Where and How to Perturb: On the Design of Perturbation Guidance in Diffusion and Flow Models (NeurIPS 2025)

Official PyTorch implementation of "Where and How to Perturb: On the Design of Perturbation Guidance in Diffusion and Flow Models".

HeadHunter is a framework designed to steer diffusion models more effectively by selecting and combining individual attention heads. It addresses the observation that when perturbation guidance (like PAG) is applied at the head level, effects vary significantly, with some heads exhibiting interpretable characteristics related to specific visual concepts.

This repository provides a multi-GPU distributed inference pipeline for HeadHunter. The pipeline performs iterative attention head perturbation and ranking using image scoring models, with per-iteration validation and memory-efficient model handling.

🚀 Key Features

Method

🧠 Head-level Specialization: Exploits the distinct visual effects (structure, lighting, texture, style) captured by individual attention heads.
🔀 Compositional Power: Combines multiple heads to compose complex visual effects.
🎯 Objective-Aware Guidance: Iteratively finds the best set of heads to maximize arbitrary objectives (e.g., PickScore, CLIPScore).
🌫️ SoftPAG: Implements interpolation-based perturbation to control strength and prevent oversaturation.

Pipeline

⚡ Distributed Generation/Inference: Efficiently distributes attention head perturbation tasks across layers and GPUs (Supports SD3 & FLUX.1-Dev).
📊 Iterative Top-K Selection: Automatically selects the best heads using:
- PickScore (Used in paper)
- CLIPScore
- Harmonic mean of Pick + CLIP
🧪 Validation: Validation performed before and after every iteration.

📦 Requirements

conda env create -f headhunter.yaml
conda activate headhunter
cd diffusers
pip install -e ".[torch]"

🧾 Usage: HeadHunter Pipeline

We provide scripts for both Stable Diffusion 3 (SD3) and FLUX.1-Dev.
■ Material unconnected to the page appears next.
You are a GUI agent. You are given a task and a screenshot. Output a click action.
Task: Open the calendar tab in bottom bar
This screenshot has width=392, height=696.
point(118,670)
bash run.sh      # For SD3
bash run_flux.sh # For FLUX.1-Dev (512x512)

# Please modify 'prompts_style.txt' as needed.
# Please add  <your_wandb_api_key> in shell script.

Arguments

Argument	Description	Default
`--num_layers`	Number of transformer layers	`24` (SD3)
`--num_heads`	Number of attention heads per layer	`24` (SD3)
`--top_k`	Number of top heads selected per iteration	`3`
`--num_iterations`	Total number of iterative steps	`5`
`--prompt_path_style`	Path to the file containing style prompts	`prompts_style.txt`
`--prompt_path_content`	Path to the file containing content prompts	`prompts_content.txt`
`--output_root`	Directory to store all generated outputs	`output_iterative`
`--method`	Method to rank attention heads	`pickscore`
	Options: `pickscore`, `pickscore_thresholding_clip`, `harmonic_pick_clip`
`--guidance_scale`	Perturbation guidance scale for attention heads	`3.0`

📁 Output Directory Structure

output_iterative/
  _style_prompt/
    iter0/
      content_prompt/
        layerL_headH.png
    iter1/
      ...
    validation/
      iter0/
        content0.png
      ...
      final_val.png   # Grid image of all validation results
    final/
      content_prompt/
        final_perturb_heads.pkl
        final_perturb_heads.txt

🔧 Supported Perturbations

The perturbation logic is implemented in diffusers/src/diffusers/models/attention_processor.py. You can specify the behavior using the perturb_type string.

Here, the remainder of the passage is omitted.